From the Red Rising Trilogy series , Vol. 3

An ambitious and satisfying conclusion to a monumental saga.

Brown completes his science-fiction trilogy with another intricately plotted and densely populated tome, this one continuing the focus on a rebellion against the imperious Golds.

This last volume is incomprehensible without reference to the first two. Briefly, Darrow of Lykos, aka Reaper, has been “carved” from his status as a Red (the lowest class) into a Gold. This allows him to infiltrate the Gold political infrastructure…but a game’s afoot, and at the beginning of the third volume, Darrow finds himself isolated and imprisoned for his insurgent activities. He longs both for rescue and for revenge, and eventually he gets both. Brown is an expert at creating violent set pieces whose cartoonish aspects (“ ‘Waste ’em,’ Sevro says with a sneer” ) are undermined by the graphic intensity of the savagery, with razors being a favored instrument of combat. Brown creates an alternative universe that is multilayered and seething with characters who exist in a shadow world between history and myth, much as in Frank Herbert’s Dune.

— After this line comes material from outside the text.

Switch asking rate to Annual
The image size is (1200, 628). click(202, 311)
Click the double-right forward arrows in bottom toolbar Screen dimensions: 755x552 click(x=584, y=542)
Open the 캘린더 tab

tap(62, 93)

This world is vaguely Teutonic/Scandinavian (with characters such as Magnus, Ragnar, and the Valkyrie) and vaguely Roman (Octavia, Romulus, Cassius) but ultimately wholly eclectic. At the center are Darrow, his lover, Mustang, and the political and military action of the Uprising. Loyalties are conflicted, confusing, and malleable. Along the way we see Darrow become more heroic and daring and Mustang, more charismatic and unswerving, both agents of good in a battle against forces of corruption and domination. Among Darrow’s insights as he works his way to a position of ascendancy is that “as we pretend to be brave, we become so.”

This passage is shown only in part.